DATA PROVIDED:

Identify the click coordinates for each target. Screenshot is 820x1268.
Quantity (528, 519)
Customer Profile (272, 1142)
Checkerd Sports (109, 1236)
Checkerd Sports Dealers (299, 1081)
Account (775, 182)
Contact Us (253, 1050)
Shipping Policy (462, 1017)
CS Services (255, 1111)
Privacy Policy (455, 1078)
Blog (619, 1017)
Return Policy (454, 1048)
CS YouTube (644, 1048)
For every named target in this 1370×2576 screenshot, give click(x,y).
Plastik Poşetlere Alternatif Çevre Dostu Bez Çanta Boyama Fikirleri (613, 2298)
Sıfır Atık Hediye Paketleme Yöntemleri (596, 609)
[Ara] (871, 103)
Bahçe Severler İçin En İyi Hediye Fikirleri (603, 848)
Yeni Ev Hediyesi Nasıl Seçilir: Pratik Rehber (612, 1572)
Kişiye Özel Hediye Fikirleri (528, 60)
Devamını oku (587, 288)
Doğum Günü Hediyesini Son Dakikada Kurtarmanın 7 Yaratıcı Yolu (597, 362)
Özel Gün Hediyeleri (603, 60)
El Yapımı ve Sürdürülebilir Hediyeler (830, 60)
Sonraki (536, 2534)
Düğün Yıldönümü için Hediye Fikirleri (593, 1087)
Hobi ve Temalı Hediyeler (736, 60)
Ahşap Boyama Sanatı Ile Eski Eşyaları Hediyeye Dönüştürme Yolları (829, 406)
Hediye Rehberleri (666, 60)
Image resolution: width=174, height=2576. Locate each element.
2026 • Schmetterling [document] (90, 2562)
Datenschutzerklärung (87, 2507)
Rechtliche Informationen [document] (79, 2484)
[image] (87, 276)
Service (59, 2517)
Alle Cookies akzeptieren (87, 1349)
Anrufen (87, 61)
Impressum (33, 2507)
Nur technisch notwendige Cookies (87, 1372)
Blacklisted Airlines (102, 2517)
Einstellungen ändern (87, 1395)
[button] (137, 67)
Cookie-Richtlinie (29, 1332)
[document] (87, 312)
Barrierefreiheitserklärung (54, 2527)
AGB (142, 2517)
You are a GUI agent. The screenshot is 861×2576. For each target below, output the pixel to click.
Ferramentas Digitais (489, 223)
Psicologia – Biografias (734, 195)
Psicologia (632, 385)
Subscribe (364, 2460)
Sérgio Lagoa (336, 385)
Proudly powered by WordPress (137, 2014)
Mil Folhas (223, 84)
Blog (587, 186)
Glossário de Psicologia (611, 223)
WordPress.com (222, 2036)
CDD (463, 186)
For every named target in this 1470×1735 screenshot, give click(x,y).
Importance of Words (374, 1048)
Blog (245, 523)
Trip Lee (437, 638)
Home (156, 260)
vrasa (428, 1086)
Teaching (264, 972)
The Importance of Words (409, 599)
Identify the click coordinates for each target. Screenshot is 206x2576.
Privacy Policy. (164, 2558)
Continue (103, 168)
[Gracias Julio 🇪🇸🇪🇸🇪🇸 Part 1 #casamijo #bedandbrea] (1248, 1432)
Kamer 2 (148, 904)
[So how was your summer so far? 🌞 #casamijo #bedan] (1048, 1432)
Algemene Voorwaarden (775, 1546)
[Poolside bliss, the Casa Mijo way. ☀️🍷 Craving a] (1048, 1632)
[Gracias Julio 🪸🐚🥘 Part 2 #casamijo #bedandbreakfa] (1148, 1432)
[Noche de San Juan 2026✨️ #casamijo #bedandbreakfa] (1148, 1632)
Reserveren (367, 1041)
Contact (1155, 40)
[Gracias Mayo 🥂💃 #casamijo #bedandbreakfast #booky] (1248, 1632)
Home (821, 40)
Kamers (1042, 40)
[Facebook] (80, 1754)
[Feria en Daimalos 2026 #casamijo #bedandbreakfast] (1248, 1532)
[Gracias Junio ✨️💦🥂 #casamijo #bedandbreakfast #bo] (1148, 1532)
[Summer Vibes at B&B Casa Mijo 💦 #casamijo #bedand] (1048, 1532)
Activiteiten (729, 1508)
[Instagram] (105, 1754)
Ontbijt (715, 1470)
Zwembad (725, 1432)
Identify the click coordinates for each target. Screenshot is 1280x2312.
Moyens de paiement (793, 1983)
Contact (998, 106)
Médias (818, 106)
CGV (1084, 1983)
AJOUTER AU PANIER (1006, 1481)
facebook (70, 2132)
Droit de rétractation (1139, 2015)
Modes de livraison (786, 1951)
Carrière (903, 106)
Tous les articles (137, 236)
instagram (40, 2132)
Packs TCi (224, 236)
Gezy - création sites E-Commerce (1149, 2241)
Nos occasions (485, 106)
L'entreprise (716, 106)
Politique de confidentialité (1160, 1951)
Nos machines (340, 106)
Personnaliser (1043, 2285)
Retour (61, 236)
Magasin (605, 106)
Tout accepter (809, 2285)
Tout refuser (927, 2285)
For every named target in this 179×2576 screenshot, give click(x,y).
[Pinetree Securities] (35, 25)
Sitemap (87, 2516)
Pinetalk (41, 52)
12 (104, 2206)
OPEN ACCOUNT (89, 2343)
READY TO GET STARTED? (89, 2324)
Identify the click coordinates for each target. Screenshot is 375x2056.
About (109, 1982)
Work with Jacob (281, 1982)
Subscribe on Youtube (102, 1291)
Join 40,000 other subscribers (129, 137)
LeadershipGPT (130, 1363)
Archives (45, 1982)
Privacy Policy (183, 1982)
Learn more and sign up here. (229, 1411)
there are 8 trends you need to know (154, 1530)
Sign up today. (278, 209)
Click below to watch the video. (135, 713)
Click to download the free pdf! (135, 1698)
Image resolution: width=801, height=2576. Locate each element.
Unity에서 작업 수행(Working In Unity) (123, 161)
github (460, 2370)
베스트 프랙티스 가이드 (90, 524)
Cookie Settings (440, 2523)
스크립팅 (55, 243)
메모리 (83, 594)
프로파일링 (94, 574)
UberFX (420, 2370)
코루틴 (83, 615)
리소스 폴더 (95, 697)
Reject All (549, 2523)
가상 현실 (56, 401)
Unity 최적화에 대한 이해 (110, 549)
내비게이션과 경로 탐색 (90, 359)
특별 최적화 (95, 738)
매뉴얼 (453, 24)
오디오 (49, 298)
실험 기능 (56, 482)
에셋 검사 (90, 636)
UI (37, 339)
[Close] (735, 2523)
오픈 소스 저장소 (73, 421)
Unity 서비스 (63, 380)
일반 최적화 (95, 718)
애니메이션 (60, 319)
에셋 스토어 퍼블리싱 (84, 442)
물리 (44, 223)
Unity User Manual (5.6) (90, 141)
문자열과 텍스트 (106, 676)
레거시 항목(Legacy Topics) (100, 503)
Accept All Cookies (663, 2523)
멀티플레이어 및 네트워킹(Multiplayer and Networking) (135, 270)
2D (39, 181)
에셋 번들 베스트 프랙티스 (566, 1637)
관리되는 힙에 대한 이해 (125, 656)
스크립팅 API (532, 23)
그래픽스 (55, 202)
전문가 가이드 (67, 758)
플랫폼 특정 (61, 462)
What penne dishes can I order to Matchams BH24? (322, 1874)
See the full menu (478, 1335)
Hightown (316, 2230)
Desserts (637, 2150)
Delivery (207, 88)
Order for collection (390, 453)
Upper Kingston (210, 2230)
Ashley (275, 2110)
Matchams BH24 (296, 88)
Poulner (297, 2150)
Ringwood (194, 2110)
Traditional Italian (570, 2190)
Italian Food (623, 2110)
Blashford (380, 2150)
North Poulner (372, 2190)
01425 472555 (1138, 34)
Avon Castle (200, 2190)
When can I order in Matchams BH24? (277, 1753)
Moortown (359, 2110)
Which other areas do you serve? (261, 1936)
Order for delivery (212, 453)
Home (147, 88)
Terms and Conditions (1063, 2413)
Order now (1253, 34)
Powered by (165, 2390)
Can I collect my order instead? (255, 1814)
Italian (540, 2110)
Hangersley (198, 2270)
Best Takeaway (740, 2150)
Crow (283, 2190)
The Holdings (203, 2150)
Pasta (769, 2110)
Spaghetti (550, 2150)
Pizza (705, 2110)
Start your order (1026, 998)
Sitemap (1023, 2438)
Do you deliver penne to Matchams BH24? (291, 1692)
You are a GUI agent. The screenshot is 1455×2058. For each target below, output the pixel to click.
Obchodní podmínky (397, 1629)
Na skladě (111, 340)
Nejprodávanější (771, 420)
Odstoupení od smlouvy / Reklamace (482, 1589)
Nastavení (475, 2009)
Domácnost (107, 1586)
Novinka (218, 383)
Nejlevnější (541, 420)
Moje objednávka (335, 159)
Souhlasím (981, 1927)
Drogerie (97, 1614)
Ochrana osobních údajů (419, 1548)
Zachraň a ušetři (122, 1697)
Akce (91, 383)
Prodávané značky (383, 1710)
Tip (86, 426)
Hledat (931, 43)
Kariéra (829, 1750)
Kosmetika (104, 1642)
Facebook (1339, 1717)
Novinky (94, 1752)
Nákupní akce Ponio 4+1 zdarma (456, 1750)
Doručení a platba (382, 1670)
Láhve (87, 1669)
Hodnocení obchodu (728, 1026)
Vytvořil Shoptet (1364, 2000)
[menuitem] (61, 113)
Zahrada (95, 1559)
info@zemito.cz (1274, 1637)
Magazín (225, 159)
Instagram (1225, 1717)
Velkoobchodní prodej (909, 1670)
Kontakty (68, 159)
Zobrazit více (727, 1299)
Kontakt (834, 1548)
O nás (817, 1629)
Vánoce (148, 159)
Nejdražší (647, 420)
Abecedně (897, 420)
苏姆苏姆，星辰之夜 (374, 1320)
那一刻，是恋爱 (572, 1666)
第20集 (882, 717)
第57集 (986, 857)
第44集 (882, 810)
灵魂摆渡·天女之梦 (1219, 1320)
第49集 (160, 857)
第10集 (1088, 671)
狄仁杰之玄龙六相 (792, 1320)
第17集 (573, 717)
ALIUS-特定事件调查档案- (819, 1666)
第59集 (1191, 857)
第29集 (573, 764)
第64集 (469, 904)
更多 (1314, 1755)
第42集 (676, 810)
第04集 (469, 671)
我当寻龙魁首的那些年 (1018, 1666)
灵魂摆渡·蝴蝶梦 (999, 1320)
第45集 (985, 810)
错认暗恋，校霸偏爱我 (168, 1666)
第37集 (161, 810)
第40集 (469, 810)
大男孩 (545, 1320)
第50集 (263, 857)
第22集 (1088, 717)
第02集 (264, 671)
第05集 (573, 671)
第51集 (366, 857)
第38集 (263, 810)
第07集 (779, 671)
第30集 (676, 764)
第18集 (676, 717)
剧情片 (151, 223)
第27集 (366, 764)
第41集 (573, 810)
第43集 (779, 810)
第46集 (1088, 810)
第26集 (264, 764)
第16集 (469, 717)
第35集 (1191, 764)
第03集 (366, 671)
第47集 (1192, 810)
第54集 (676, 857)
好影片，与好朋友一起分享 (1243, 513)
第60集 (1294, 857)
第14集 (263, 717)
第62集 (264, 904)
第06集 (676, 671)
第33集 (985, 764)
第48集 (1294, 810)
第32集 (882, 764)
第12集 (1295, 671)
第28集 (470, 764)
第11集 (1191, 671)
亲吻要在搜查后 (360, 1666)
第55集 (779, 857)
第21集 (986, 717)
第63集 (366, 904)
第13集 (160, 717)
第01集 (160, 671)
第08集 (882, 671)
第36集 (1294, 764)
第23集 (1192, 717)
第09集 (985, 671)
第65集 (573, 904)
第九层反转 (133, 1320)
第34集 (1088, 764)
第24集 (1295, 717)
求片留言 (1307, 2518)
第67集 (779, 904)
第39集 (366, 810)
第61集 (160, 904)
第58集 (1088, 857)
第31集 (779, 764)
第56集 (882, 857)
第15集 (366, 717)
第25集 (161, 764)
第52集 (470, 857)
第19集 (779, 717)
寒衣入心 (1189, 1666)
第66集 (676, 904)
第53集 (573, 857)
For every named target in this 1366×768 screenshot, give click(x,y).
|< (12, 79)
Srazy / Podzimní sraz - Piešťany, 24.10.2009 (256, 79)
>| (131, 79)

EXERCISE REQUIREMENTS:
The lines holding the string "pixel" are what is needed from the material above.

ANSWER SECTION:
You are a GUI agent. The screenshot is 861×2576. For each target below, output the pixel to click.
You are a GUI agent. The screenshot is 1455×2058. For each target below, output the pixel to click.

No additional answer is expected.